Mengapa mata tak mampu lagi melihat dan membedakan mana yang benar dan salah, baik dan buruk, mana kawan dan lawan, sehingga musuh pun jadi teman setia? Astagfirullah.
Teringat akan iblis yang berusaha untuk membelokkan manusia dari jalan yang lurus. Ia makan makanan yang haram, melakukan yang maksiat, sehingga mudah untuk dibisiki oleh setan. Jalan terang benderang dibuatnya abu-abu. Disesatkan sehingga tidak merasa salah. Astagfirullah. Jauhkan kami dari yang demikian ya Allah.
Apakah bergabung ke BOP itu alasan lainnya karena disana ada istilah perdamaian, sehingga percaya begitu saja akan bisa terwujud perdamaian?
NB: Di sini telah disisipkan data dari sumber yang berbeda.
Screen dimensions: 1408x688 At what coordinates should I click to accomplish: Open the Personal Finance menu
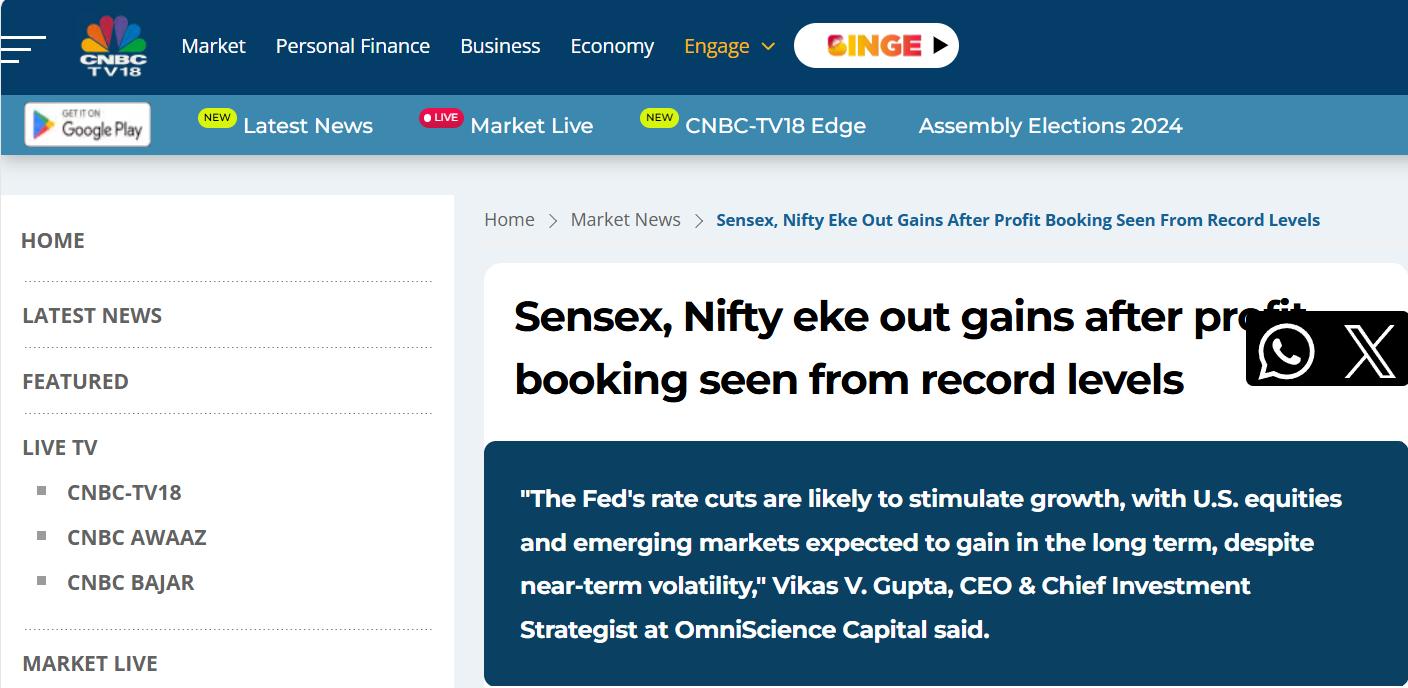pos(353,46)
Tapi bagi orang yang akal dan nalurinya masih baik dan sehat dia tidak akan dengan mudahnya menerima istilah perdamaian itu, apalagi setelah jelas dalang dibalik genosida Gaza, yaitu AS. Orang yang masih baik akalnya akan mampu menimbang dan memikirkan siapa yang berbicara. Apakah penjahat itu juga layak dipercaya? Sementara AS adalah sekutunya Israel. Untuk memahami ini tidak harus pintar, tapi cukup dengan akal sehat, jika masih punya.
BoP dibentuk bukan untuk perdamaian Palestina, bahkan Palestina sama sekali tidak pernah dilibatkan. BOP dibentuk Trump untuk menunjukkan bahwa AS adalah polisinya dunia dan tidak akan ada negara yang berani untuk menegurnya.
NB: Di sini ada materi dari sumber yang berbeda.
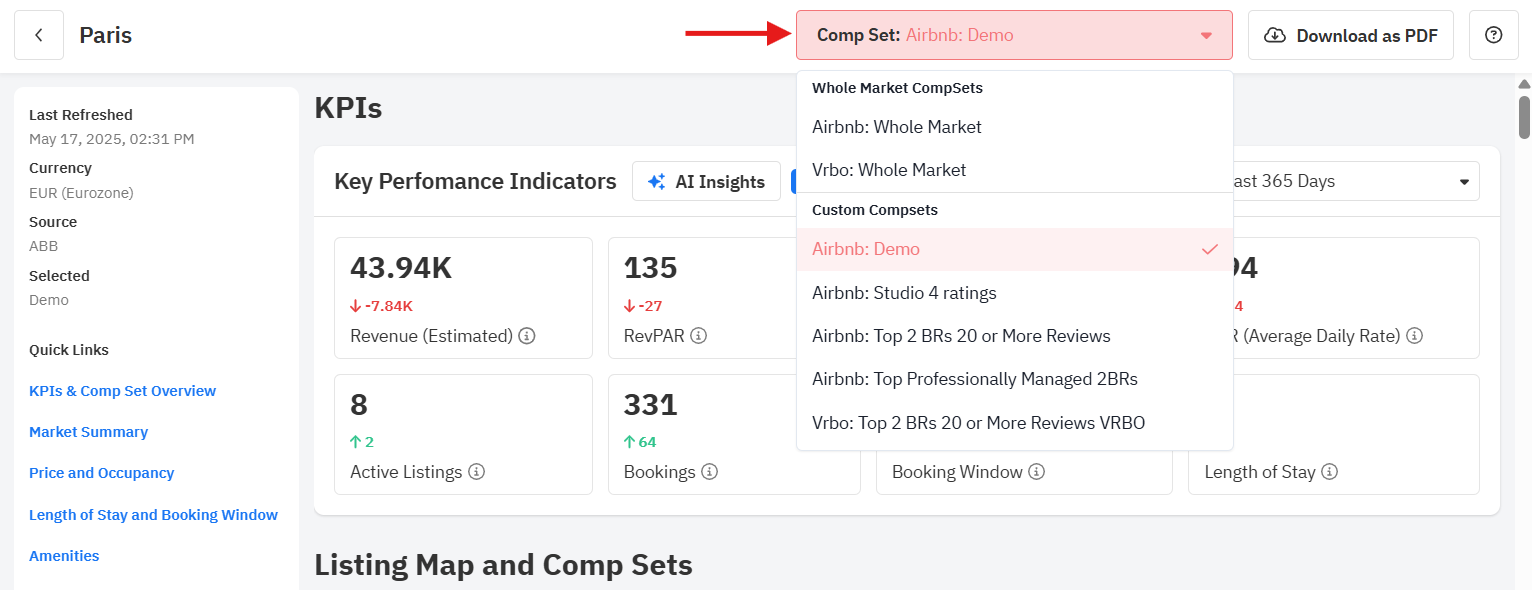Viewport: 1532px width, 590px height.
Task: Select Airbnb: Whole Market comp set
Action: click(x=897, y=127)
Selain itu Trump juga ingin menguasai Gaza, mengusir penduduknya dan akan membangun Gaza baru dengan gedung gedung pencakar langit, bandara, pelabuhan, wisata pantai, dan menara apartemen. Untuk warga Gaza? Tidak!
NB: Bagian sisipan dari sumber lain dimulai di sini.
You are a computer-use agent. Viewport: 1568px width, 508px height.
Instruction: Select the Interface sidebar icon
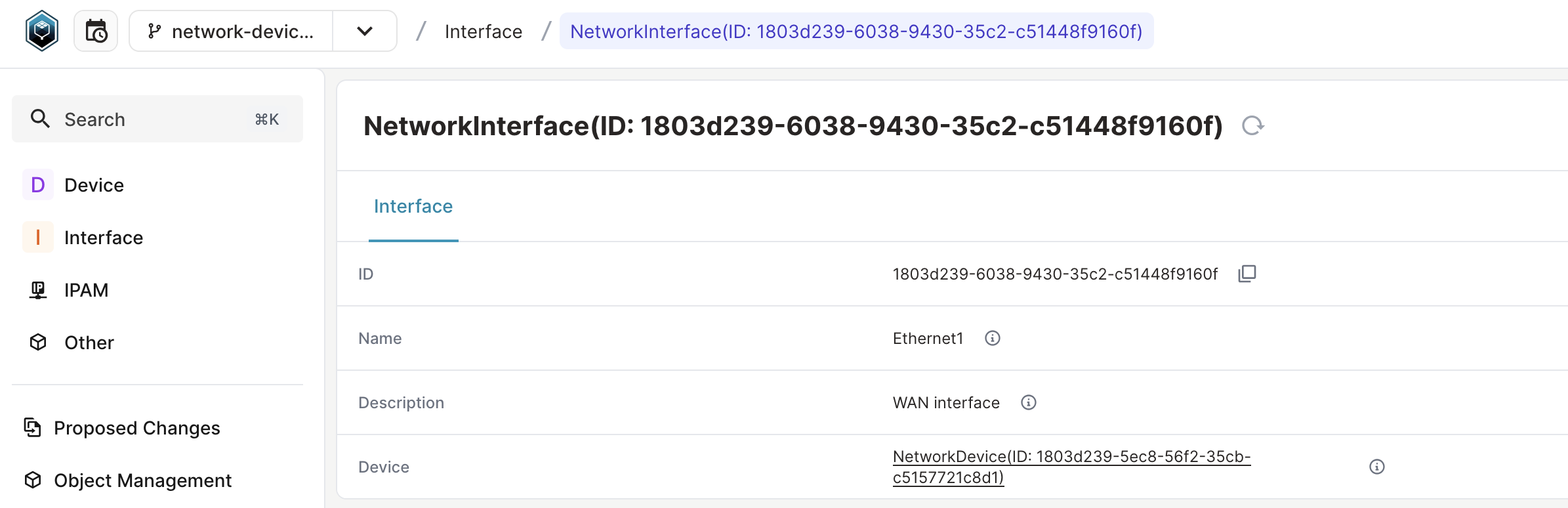click(37, 237)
BOP dibentuk juga ditujukan untuk menghancurkan Palestina, keberadaan negara negara muslim termasuk Indonesia adalah untuk pelengkap legitimasi BOP, serta alat untuk merealisasikan 20 point rencana Trump atas Gaza. Sehingga kita bisa melihat bahwa keikutsertaan Indonesia dengan BOP adalah bentuk penghianatan atas muslim Gaza. Astagfirullah.
Yang dibutuhkan Palestina
Sebenarnya yang dibutuhkan Palestina bukanlah BoP maupun rencana penjahat AS lainnya, melainkan pembebasan dari penjajah Zionis laknatullah. Mereka harus diusir dari Palestina, dan itulah perdamaian yang sesungguhnya. Untuk bisa mengusir nya adalah dengan jihad yang komandonya ada di tangan Khalifah.
Negeri-negeri muslim tidak boleh bersekutu dengan negara kafir harbi fi’lan (nyata memerangi umat muslim), justru yang harus dilakukan adalah bersatu untuk menegakkan khilafah, sekaligus menjadikan khilafah adalah agenda utama umat Islam yang harus segera terealisasikan. Wallahu alam bishshowab. [LM/ry].